Thomas Clifford, the sixth baron, was born in approximately 1365. He became a royal favourite at the time of Richard II – he was noted, apparently, for his “dissipation and indulgence” by which we can assume his shoes had very curly toes. Quite what the inhabitants of the borders would have made of a court favourite dressed in the height of fashion is left unrecorded but Thomas found himself in the role not only of Warden of the West March but also the East March – making him a very busy man. In 1384 he was granted custody of Carlisle Castle for life along with John Neville. Presumably they took turns visiting.
One of the features of Thomas’s tenure was the knightly habit of jousting- hence the repetition of the picture in this post. Thomas travelled widely in Europe with a retinue of knights who attended tournaments. In fact, he even crossed into Scotland for the odd tournament and gave Lord Douglas permission to come into England for the same reason. Think of these tournaments as the equivalent of medieval football matches crossed with the arrival of your favourite pop star.
In between governing the whole of the north and keeping the Scots under control and generally being knightly Thomas also rose to the role of Master of the King’s Horse.
It’s worth mentioning that while Thomas was busy doing all of this that England was having a spot of bother. The Lords Appellant were not keen on the way Richard II was ruling his kingdom. Having come out of the Peasant’s Revolt with a reputation for personal bravery Richard developed a sense of his own importance. It was this monarch who introduced the word ‘majesty’ into the descriptors to be used and also came up with an elaborate protocol involving repeated bowing on approaching the royal presence. Unsurprisingly this did not go down particularly well with the aristocracy who were just as well bred as Richard. Nor were they terribly impressed with Richard’s best friend, Richard de Vere, Earl of Oxford. Inevitably, de Vere was sent packing following the Battle of Radcot Bridge in 1387 and then expired whilst in exile. Richard was forced to submit to the so called Merciless Parliament in 1388 (the year Thomas became Master of the King’s Horse) and then spent a good number of years biding his time while he gained sufficient power to show everyone exactly who was in charge.
Thomas was treading an aristocratic tightrope along with every other noble in the country. Not only did the nobility owe their land and their allegiance to the monarchy but they were increasingly connected by ties of blood. For example Thomas’s wife, Elizabeth de Roos was descended from King Edward I. De Roos was the Lord of Helmsley – a reminder that national politics were interwoven with marriages and family relationships at a local level. Feudalism was giving way to bastard feudalism. In part this was a consequence of the Black Death but it was also the result of family sponsorship and patronage that lent itself to close knit community ties but also to feuding.

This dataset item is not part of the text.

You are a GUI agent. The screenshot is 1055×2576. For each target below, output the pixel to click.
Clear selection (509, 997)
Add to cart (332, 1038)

Little wonder that Thomas took himself off on crusade to Lithuania with Thomas of Woodstock, Earl of Gloucester in 1395. Unfortunately he got into a bit of a fight with a son of the Earl of Douglas – and killed him. Filled with remorse Thomas decided to go on another crusade to Jerusalem. Somewhere (don’t you love it when history fails to provide all the details?) between Lithuania and Jerusalem he died, missing out on the joys of Richard II’s deposition by Henry Bolingbroke (a.k.a. Henry IV, cousin of Richard II, member of the Lords Appellant and king in Shakespeare’s Hollow Crown cycle of plays) but leaving a two-year-old to inherit the title who in turn would grow up to be one of Henry V’s warriors as well as assorted other offspring who were married into leading northern families. But more of them anon.